> **Provided data**
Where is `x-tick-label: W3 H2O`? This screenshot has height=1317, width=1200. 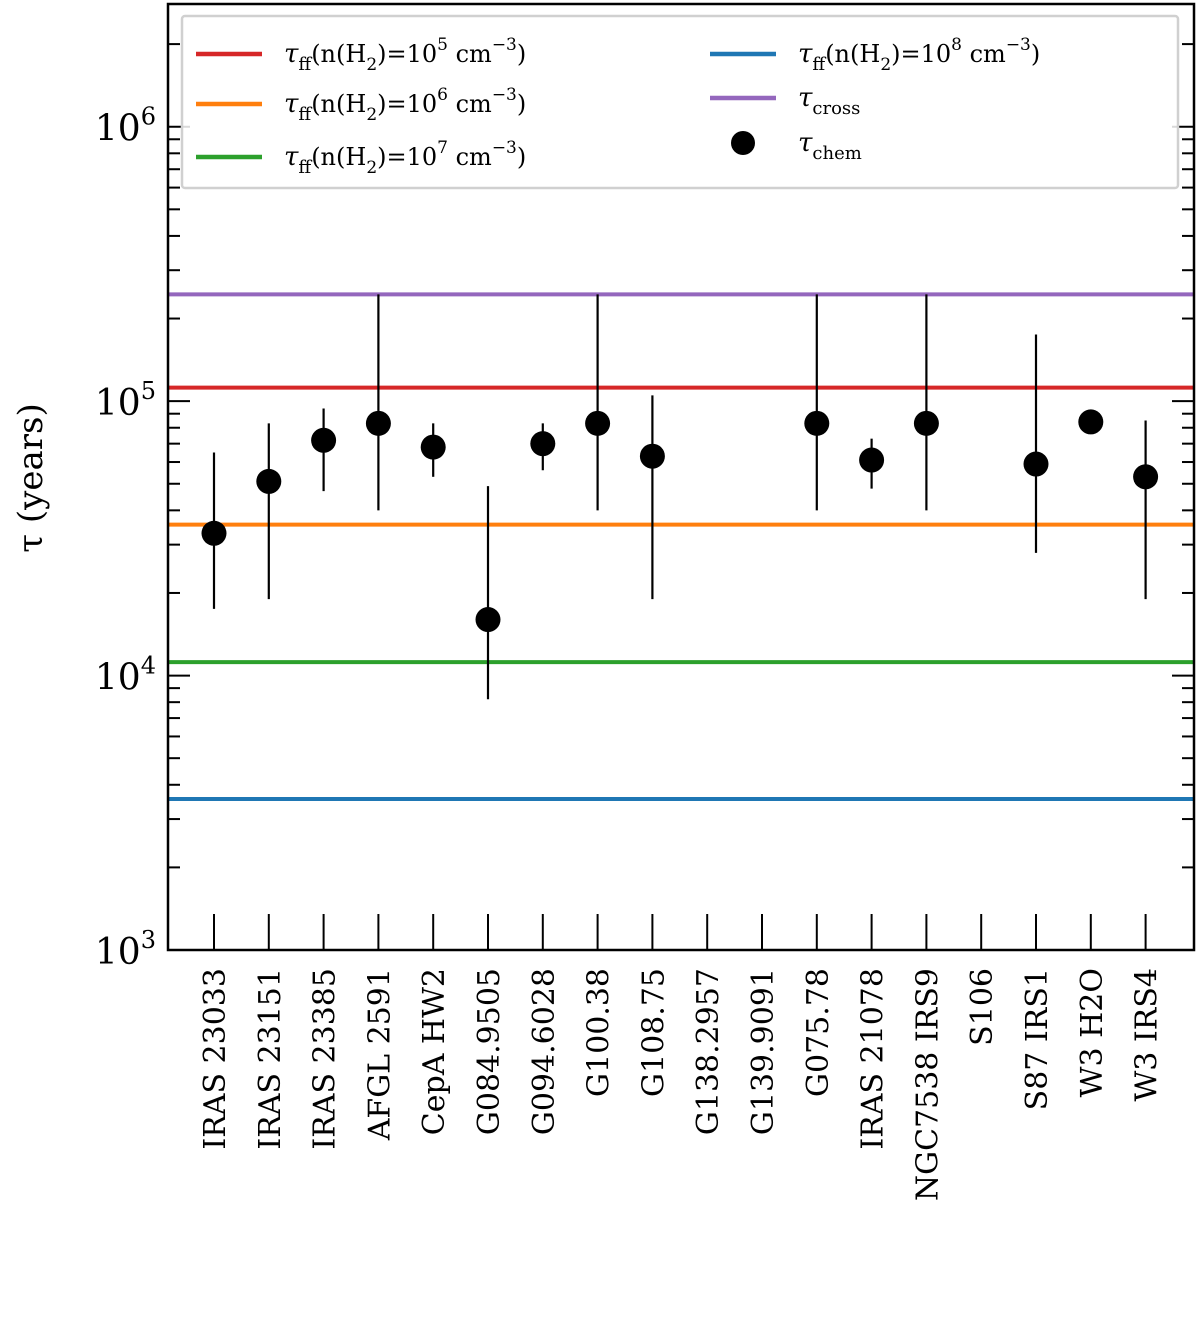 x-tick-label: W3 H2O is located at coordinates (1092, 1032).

==

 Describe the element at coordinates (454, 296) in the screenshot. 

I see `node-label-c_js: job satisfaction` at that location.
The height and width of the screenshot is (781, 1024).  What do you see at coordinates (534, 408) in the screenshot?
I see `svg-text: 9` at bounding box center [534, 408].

...

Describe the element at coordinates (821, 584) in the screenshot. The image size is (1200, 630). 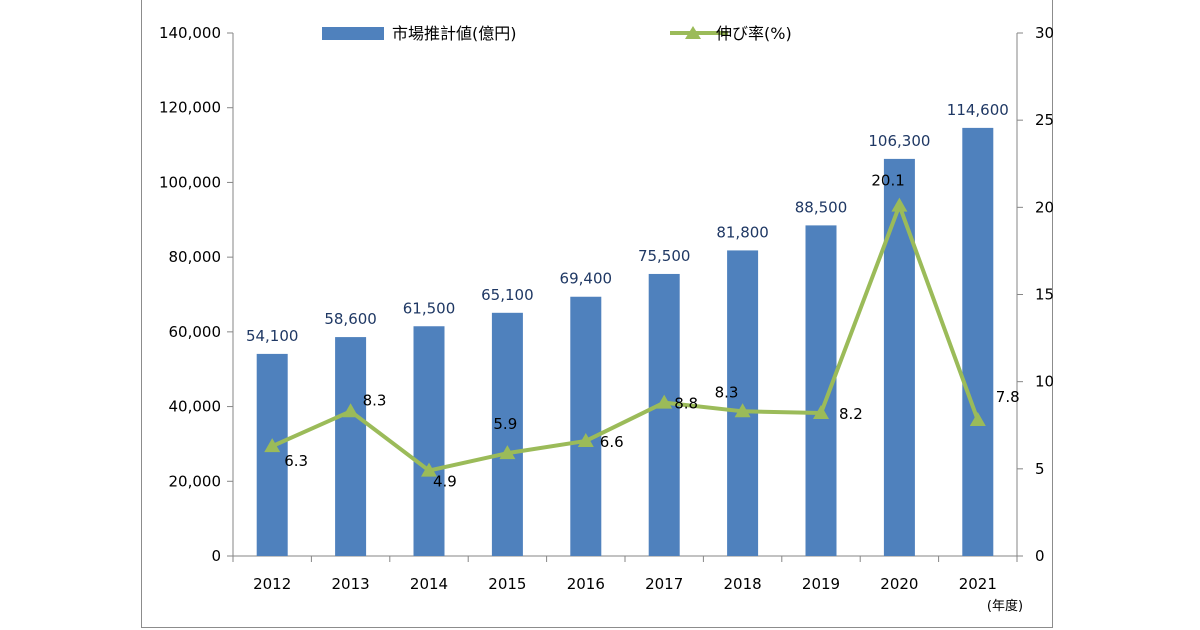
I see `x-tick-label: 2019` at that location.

> **Assignment**
Output the data again unchanged, starting with the line that contains "Describe the element at coordinates (454, 296)" and going on through the line that contains "center [534, 408].".

> **Response area**
 Describe the element at coordinates (454, 296) in the screenshot. 

I see `node-label-c_js: job satisfaction` at that location.
The height and width of the screenshot is (781, 1024).  What do you see at coordinates (534, 408) in the screenshot?
I see `svg-text: 9` at bounding box center [534, 408].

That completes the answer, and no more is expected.